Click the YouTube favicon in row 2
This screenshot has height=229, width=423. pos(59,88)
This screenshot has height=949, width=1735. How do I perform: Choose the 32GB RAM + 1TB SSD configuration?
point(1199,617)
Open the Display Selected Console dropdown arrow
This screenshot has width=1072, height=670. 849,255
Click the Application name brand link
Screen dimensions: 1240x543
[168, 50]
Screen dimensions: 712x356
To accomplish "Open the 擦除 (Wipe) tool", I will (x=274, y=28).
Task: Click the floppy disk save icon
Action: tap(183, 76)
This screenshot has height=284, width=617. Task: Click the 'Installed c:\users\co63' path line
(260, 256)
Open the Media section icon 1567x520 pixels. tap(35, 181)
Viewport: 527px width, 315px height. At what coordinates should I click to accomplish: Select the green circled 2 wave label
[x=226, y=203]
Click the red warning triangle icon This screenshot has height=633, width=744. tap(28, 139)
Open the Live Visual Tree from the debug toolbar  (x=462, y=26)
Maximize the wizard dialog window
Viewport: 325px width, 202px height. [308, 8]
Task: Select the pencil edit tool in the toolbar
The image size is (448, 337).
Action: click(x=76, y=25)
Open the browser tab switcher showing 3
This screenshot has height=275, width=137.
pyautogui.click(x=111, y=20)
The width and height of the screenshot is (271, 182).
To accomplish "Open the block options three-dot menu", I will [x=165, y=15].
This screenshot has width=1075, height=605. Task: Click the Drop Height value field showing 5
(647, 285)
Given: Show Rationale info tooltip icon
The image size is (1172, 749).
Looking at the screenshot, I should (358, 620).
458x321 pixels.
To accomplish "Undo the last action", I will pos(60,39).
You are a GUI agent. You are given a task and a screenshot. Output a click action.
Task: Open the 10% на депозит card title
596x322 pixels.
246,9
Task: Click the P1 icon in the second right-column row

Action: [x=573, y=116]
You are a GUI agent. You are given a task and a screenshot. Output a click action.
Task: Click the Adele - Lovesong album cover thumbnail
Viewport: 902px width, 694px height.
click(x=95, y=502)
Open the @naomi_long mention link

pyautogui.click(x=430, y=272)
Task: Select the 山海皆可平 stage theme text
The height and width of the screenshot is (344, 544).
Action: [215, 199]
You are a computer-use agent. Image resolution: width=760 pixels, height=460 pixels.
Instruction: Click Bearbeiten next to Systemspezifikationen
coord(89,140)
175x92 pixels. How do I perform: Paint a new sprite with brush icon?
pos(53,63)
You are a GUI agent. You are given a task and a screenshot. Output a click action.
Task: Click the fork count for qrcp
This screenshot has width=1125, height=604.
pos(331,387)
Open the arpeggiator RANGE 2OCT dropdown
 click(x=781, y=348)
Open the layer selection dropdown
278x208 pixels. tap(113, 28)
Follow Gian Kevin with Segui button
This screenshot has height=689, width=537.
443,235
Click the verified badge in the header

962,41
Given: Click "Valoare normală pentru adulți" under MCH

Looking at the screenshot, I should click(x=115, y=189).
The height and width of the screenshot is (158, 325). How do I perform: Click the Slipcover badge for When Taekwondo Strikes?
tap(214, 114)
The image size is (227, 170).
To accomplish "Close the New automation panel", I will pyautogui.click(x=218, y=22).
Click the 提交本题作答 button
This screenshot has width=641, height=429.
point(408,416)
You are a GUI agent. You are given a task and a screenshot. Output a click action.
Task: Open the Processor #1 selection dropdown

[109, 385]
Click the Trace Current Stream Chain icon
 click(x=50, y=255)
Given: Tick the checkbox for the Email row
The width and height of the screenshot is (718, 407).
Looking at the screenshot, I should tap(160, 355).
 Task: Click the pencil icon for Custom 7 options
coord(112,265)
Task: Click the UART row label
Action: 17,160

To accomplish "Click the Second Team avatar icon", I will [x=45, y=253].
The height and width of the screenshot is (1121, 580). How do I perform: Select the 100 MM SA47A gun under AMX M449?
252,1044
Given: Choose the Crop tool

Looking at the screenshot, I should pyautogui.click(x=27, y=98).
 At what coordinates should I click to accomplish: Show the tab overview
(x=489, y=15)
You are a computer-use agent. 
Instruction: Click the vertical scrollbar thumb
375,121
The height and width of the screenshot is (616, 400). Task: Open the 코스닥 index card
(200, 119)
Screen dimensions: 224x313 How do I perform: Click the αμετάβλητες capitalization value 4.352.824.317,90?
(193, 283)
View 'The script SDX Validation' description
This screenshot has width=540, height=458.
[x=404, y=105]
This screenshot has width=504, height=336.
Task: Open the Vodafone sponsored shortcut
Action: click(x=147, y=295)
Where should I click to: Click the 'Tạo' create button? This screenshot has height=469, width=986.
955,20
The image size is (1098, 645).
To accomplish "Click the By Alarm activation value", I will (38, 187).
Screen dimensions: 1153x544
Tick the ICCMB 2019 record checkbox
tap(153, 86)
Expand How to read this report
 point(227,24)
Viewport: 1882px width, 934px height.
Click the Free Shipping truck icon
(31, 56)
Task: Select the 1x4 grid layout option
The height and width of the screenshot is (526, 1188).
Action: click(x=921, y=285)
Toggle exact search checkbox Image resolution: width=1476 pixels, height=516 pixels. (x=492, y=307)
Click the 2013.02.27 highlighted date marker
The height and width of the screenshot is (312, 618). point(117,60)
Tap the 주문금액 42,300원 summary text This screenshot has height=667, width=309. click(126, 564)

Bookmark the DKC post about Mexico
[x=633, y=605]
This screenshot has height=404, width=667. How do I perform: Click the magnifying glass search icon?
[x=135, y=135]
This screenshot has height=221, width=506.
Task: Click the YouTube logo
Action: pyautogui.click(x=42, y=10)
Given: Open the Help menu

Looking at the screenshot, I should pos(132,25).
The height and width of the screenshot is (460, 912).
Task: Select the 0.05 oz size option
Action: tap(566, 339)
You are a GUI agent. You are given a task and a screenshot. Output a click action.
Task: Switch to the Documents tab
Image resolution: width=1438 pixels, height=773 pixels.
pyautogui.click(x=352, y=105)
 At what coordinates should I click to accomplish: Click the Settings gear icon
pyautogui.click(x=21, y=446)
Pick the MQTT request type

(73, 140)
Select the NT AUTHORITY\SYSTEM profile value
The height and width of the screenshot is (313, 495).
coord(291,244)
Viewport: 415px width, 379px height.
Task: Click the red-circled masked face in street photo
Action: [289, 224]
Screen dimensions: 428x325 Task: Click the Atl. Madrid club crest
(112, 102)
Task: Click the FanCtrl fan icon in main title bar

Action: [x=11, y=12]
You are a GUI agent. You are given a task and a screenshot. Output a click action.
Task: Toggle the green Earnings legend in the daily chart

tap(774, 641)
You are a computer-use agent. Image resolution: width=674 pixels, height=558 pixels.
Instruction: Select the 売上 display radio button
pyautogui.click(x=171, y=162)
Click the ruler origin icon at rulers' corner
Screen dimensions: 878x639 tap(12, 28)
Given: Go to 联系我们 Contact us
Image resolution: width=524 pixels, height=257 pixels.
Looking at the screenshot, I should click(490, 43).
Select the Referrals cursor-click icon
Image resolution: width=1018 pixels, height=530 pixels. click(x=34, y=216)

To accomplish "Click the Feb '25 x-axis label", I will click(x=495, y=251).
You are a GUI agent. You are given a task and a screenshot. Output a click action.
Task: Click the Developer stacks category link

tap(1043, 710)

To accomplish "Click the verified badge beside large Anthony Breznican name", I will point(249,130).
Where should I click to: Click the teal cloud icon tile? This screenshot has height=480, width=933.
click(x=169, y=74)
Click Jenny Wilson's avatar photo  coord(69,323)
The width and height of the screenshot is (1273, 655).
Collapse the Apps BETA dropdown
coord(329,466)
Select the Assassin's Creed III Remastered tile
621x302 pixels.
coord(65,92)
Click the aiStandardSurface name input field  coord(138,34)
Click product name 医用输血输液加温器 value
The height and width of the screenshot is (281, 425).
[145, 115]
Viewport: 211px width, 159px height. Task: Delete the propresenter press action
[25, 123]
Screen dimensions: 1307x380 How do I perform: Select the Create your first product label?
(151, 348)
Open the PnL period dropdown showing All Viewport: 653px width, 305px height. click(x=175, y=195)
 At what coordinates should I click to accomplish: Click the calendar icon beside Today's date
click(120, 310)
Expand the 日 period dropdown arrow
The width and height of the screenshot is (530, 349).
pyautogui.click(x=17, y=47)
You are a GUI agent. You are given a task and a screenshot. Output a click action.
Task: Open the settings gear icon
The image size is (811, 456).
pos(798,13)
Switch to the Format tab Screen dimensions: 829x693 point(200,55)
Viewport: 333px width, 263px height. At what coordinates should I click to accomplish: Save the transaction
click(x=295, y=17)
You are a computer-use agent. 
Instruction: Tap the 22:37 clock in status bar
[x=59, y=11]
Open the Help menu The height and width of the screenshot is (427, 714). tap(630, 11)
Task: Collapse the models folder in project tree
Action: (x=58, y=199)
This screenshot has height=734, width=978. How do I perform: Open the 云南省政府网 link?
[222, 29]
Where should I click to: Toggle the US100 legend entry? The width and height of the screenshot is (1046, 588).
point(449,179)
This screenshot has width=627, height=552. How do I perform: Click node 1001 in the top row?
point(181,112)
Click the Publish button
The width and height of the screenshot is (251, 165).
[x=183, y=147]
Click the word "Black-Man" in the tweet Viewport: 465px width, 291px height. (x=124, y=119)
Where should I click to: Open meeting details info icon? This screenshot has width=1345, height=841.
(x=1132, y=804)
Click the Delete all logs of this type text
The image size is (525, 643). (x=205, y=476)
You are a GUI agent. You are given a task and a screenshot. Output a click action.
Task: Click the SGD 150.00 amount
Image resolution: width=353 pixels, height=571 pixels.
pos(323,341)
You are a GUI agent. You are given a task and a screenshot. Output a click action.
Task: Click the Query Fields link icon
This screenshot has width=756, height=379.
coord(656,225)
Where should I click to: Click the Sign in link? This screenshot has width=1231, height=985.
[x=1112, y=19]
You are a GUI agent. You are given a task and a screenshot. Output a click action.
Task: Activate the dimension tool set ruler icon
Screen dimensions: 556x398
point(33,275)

========================================

When the line containing "Given: Show Rationale info tooltip icon" is reached, include it and stop. Until then, output each line of the entries exactly as given, starting from the first.

Click the YouTube favicon in row 2
This screenshot has height=229, width=423. pos(59,88)
This screenshot has height=949, width=1735. How do I perform: Choose the 32GB RAM + 1TB SSD configuration?
point(1199,617)
Open the Display Selected Console dropdown arrow
This screenshot has width=1072, height=670. 849,255
Click the Application name brand link
Screen dimensions: 1240x543
[168, 50]
Screen dimensions: 712x356
To accomplish "Open the 擦除 (Wipe) tool", I will (x=274, y=28).
Task: Click the floppy disk save icon
Action: tap(183, 76)
This screenshot has height=284, width=617. Task: Click the 'Installed c:\users\co63' path line
(260, 256)
Open the Media section icon 1567x520 pixels. tap(35, 181)
Viewport: 527px width, 315px height. At what coordinates should I click to accomplish: Select the green circled 2 wave label
[x=226, y=203]
Click the red warning triangle icon This screenshot has height=633, width=744. tap(28, 139)
Open the Live Visual Tree from the debug toolbar  (x=462, y=26)
Maximize the wizard dialog window
Viewport: 325px width, 202px height. [308, 8]
Task: Select the pencil edit tool in the toolbar
The image size is (448, 337).
Action: click(x=76, y=25)
Open the browser tab switcher showing 3
This screenshot has height=275, width=137.
pyautogui.click(x=111, y=20)
The width and height of the screenshot is (271, 182).
To accomplish "Open the block options three-dot menu", I will [x=165, y=15].
This screenshot has width=1075, height=605. Task: Click the Drop Height value field showing 5
(647, 285)
Given: Show Rationale info tooltip icon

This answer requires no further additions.